May I take you back to the time when things were safe and comfortable? Go back in your mind to when you were in the midst of something that needed to be changed, but had yet to budge. Maybe it was a wretched job, or a relationship that had lost its guts, became vacant and fruitless. Then an awareness developed in you, whether gradually or almost instantaneously, that where you were at was wrong, and you needed to move on. Maybe it wasn’t blatantly wrong, but had just lost its rightness. Either way, you knew things needed to change, but you didn’t yet want to face the dramatic consequences of such a shift. You didn’t feel prepared to undergo the physical and emotional adjustments necessary, so you waited. Maybe you even did what I have done, and what many humans are wired to do, and you tried to rationalize why you were fine and why things didn’t need to change.... why the job was satisfactory, or practical, or why the relationship wasn’t really that bad. Maybe you tried to return to ignorant bliss, but I’d wager that you quickly realized ignorance is not something that one can return to. It is quite literally impossible. And so you returned once again to the internal tension of knowing things were actually not ok.

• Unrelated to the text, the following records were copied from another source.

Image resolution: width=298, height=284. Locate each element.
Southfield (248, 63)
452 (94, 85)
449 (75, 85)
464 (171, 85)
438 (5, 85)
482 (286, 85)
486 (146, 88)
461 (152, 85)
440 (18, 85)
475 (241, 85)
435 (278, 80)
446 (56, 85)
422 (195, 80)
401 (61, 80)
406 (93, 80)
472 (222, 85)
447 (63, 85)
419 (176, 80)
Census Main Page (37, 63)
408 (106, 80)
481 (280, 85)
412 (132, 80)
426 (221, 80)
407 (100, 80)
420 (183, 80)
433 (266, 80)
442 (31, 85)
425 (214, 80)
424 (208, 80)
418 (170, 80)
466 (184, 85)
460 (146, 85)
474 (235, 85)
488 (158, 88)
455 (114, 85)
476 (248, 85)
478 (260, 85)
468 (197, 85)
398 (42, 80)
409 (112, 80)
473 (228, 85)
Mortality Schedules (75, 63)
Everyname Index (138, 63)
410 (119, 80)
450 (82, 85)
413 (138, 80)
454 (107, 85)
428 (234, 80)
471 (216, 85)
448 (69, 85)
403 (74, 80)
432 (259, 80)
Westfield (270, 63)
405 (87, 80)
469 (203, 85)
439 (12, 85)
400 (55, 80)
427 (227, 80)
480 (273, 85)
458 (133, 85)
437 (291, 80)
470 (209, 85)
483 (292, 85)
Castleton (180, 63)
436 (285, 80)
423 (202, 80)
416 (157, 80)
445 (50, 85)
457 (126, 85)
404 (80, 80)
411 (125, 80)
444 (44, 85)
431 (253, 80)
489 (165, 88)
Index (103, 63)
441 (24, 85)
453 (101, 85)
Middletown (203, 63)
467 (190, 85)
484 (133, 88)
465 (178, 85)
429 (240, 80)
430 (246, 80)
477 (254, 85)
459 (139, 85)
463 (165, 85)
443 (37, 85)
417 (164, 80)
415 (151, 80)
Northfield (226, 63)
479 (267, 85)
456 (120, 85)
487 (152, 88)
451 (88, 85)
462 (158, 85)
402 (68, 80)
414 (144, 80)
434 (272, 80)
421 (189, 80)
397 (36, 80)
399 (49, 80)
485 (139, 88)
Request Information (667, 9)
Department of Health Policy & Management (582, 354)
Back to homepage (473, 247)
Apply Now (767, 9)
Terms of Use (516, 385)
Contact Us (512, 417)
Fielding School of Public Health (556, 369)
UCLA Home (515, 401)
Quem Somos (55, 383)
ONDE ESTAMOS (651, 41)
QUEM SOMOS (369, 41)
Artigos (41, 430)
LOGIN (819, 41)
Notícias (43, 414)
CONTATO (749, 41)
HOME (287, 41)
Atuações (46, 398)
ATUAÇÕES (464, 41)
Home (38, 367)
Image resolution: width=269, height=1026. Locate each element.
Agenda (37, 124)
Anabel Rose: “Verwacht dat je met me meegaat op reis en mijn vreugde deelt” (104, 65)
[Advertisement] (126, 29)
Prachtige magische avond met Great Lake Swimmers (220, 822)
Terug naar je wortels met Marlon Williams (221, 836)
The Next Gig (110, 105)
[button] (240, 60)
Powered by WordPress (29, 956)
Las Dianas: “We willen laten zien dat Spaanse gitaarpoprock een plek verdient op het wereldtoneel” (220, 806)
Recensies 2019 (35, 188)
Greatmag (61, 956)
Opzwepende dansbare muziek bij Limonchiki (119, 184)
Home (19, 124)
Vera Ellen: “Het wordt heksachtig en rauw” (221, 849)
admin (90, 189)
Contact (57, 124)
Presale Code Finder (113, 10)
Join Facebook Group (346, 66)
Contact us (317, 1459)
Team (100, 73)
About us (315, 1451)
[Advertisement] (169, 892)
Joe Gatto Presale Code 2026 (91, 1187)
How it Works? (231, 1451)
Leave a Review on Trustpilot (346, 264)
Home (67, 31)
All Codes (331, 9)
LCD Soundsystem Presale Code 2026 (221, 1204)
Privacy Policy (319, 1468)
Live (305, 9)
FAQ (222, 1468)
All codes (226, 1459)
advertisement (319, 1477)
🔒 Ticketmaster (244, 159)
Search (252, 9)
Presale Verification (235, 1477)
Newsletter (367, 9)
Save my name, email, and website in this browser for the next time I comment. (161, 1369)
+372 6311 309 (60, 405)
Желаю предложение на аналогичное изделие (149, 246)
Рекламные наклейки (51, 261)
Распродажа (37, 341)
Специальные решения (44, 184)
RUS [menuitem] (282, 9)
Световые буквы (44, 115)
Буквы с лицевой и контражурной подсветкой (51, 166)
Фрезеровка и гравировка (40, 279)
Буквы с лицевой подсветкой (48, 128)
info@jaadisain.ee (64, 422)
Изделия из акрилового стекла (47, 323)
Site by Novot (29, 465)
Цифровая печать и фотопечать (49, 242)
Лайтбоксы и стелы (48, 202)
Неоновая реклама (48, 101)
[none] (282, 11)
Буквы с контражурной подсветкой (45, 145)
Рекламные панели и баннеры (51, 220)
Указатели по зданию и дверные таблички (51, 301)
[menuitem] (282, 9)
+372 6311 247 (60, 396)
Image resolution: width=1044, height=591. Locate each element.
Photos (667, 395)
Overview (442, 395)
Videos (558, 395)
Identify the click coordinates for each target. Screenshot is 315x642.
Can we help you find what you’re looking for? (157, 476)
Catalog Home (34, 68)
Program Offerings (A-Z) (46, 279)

Think hard about that precise place you resided for awhile- knowing you needed change yet unwilling to initiate it for fear of the resulting discomfort. If you are or were anything like me, that feeling was so much worse than anything felt in the aftermath of change. Don’t get me wrong, change incites some gnarly emotions, particularly relational change, but those feelings are at the very least productive.. they reflect a progressive existence. But the pit-of-your-stomach feeling of knowing you need to move on from something unhealthy, and yet not doing anything about it, knowingly living in wrongness, is exponentially worse. Worse because it perpetuates stagnancy. It is a conscious decision to live backwards, to ignore your internal discoveries and the associated call for growth.
So if you feel insecure or aimless or empty in this time of transition you’ve opted for, remember the inadequacy of that former time. Remember that pit-of-your-stomach feeling, and hold your head high because you found that kind of mediocrity to be intolerable.
You chose the right and powerful thing to do, and whether easy or hard, you are better for it and will continue to be so.